Babes in Toyland: Good-Natured Whites faced with a Jewish Usurer, Shyster, and Subversive

Some of what I say here is off the mark because it was based on the reasonable but false assumption that the story in Hal Roach’s Babes in Toyland was at least vaguely similar to the story in Glen MacDonough’s 1903 libretto. (Despite bearing the same name, they are utterly different.) For a better article on the same matter, see my post of 25 December 2015.

Silas Barnaby asks Little Bo Peep to marry him and is rejected. 
In retaliation he determines to foreclose on her mother’s mortgage.
The frustrated usurer foments an insurrection of subhumans.
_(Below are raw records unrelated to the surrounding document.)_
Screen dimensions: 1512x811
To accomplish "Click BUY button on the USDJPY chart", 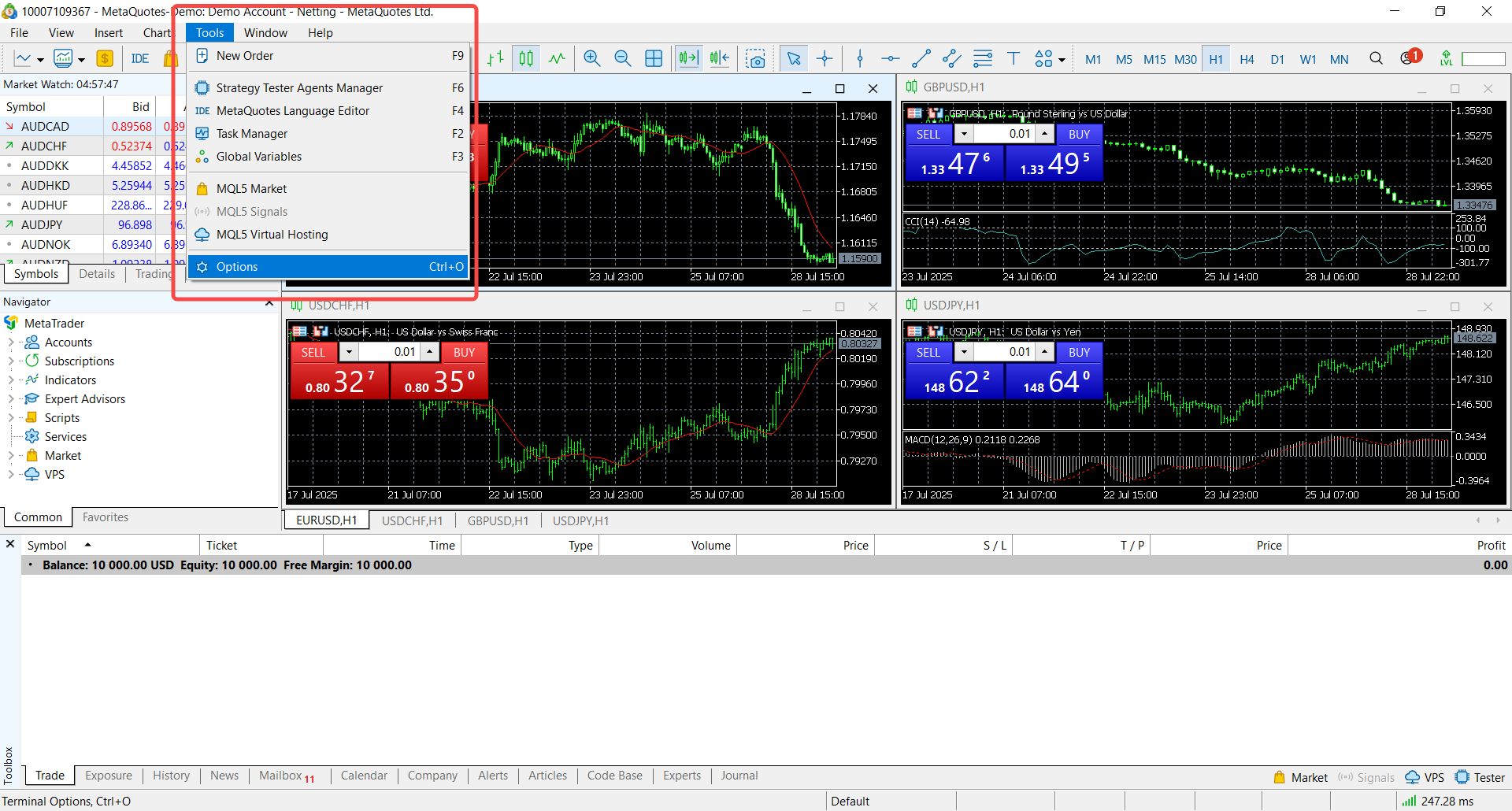I will (1079, 353).
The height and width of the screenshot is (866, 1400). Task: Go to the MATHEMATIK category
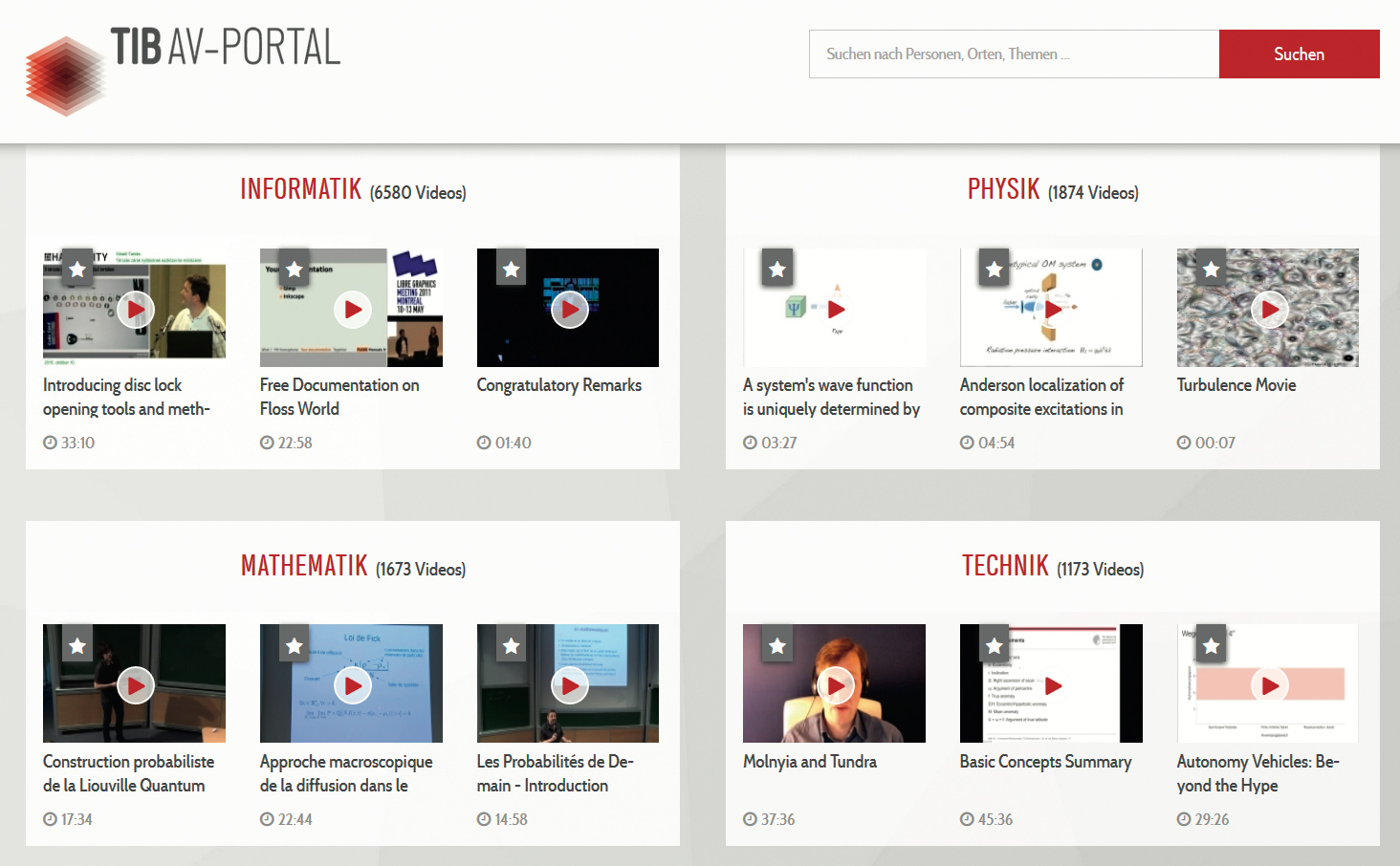click(x=304, y=566)
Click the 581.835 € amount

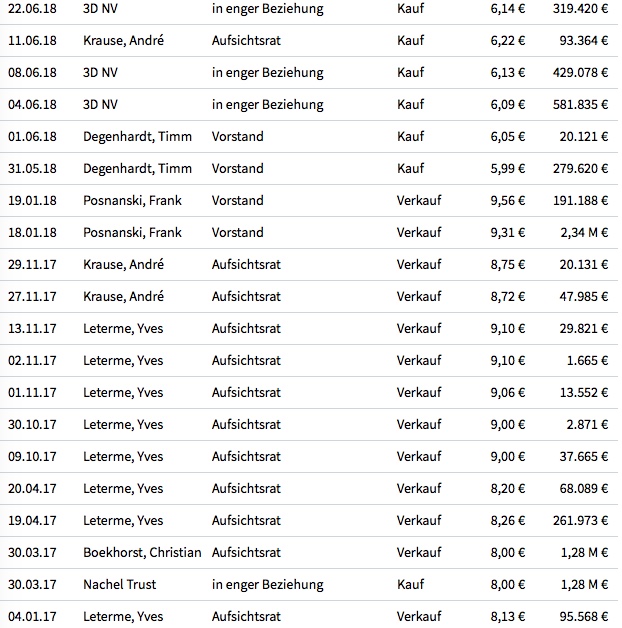coord(579,104)
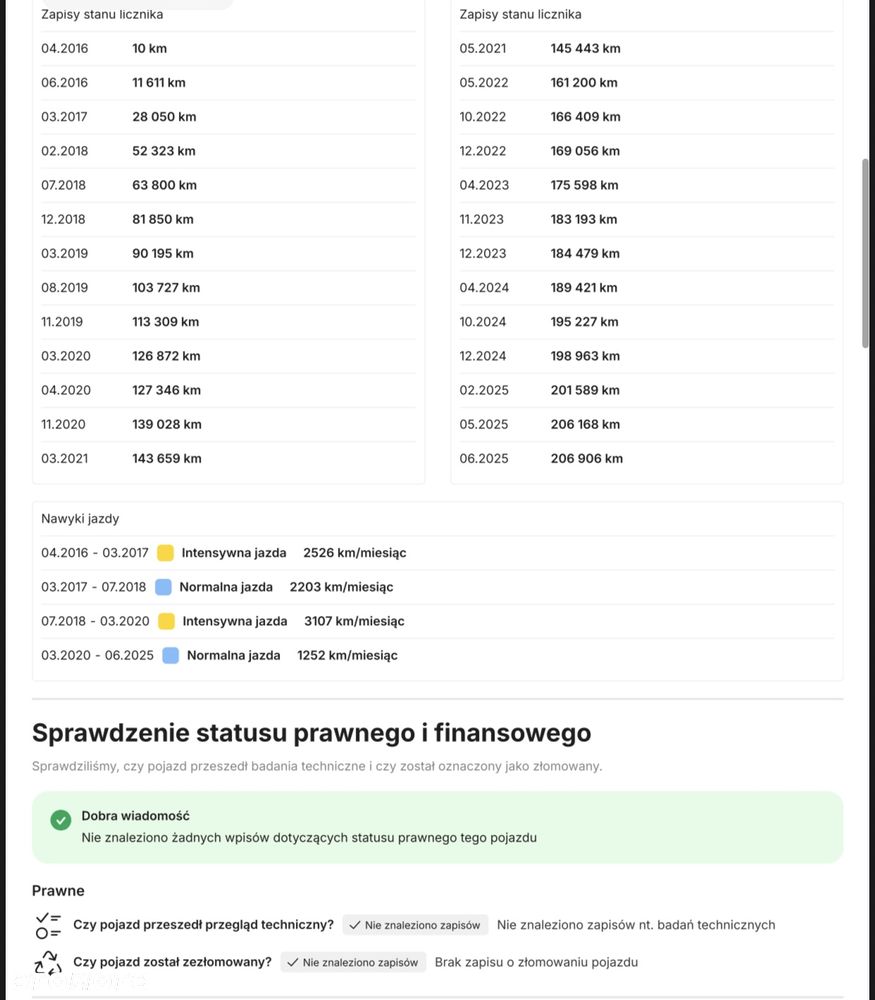Click the blue square for 03.2020 - 06.2025
The width and height of the screenshot is (875, 1000).
tap(171, 655)
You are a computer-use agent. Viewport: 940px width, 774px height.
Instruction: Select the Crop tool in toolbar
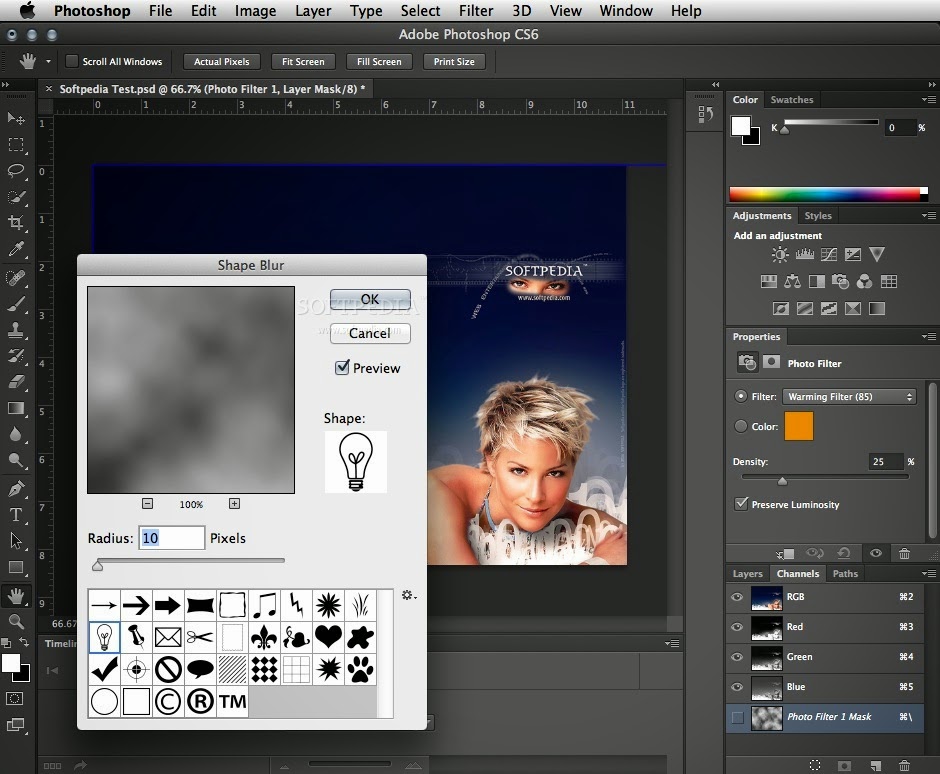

This 1934 film starring Laurel and Hardy was based on the 1903 operetta Babes in Toyland by composer Victor Herbert and librettist Glen MacDonough, written in a period when Jewish socialist and anarchist agitators were notorious in the United States. President William McKinley had been murdered only two years earlier by Leon Czolgosz, whose action had been influenced by a speech given by Red Emma Goldman. The association of Jewish immigrants with anarchist disturbances was such an obvious fact in the first decade of the twentieth century that it was openly discussed. 
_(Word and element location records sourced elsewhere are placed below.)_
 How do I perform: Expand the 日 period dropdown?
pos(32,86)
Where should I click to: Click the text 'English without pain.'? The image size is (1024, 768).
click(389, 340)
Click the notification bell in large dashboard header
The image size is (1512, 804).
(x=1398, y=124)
What makes it certain that the villain of Babes in Toyland, the bushy-browed  Silas Barnaby, represents a Jew, is that in addition to being a subversive agitator he is also a usurer. He resorts to fomenting insurrection of the apelike, “half-man and half-animal” Bogeymen, after his attempt to exert power as a money-lender is thwarted.

In addition to being a banker  and a revolutionist, Mr. Barnaby makes crooked use of the legal system, framing Tom Tom the Piper’s son. That’s three negative Jewish stereotypes in one character.

While it may not be possible to prove that Silas Barnaby was intended as a composite of Jewish stereotypes, the combination of usurer, shyster, and subversive is hard to mistake for anything else.